In radio communications networks a user equipment is communicating via a radio base station by transmitting data to the radio base station. The data is transmitted using a transmission power. Power control in these radio communications networks has fast closed loop, also known as fast inner power control loop, and open loop power control procedures to control the transmission power of the user equipment within a radio communications network. In the fast inner power control loop in an uplink transmission towards the radio base station of code division multiple access (CDMA) systems, in particular in Wideband Code Division Multiple Access (WCDMA) systems, each user equipment transmits a signal spread in the same frequency band. Signals spread in the same frequency band causes interference for the other user equipments transmitting in the same frequency band. The consequence of the interference is that the powers of all user equipments become coupled in the uplink of CDMA cells. Consequently, if minimum possible transmission powers are used from the user equipments the co channel interference is minimized.
The services carried over these systems typically require a certain Signal to Interference Ratio (SIR), to maintain a stipulated quality of service (QoS), a QoS goal. A fast inner power control loop therefore strives to maintain a target SIR, in order to secure the above QoS goal. The target SIR is set by an outer power control loop that uses the observed block error rate for adjustment, which is much slower than the fast inner power control loop. The target SIR may also be adapted in response to so called Hybrid Automatic Repeat Request (HARQ) retransmissions in future releases of WCDMA.
The performance of the fast inner power control loop is impaired by the fact that control commands sent to the user equipment are quantized with only one bit, signaling a command to increase or decrease the user equipment transmit power in steps of typically 1 dB. There are two main problems associated with using only one bit.
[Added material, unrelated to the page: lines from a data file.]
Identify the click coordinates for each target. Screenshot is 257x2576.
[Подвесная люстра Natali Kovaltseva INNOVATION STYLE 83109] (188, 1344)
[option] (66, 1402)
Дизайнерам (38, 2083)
First, in case of a large commanded change of signal to interference ratio (SIR) from the outer power control loop, the response of the inner loop may require many power steps and consequently a substantial time before the power settles at the new power level. This problem is amplified by the nonlinear coupling between the inner loop power control loops of user equipments. Secondly, during periods of constant power, the 1 dB quantization makes the user equipment transmit power to perform an oscillation, a limit cycle, with the power commands switching between +1 dB and −1 dB constantly as there is no way to signal that the transmission power should be constant. This increases the variance of the SIR. The increased variance, in turn, requires a slightly ½ dB increased SIR target set point, in order not to end up below the service requirements.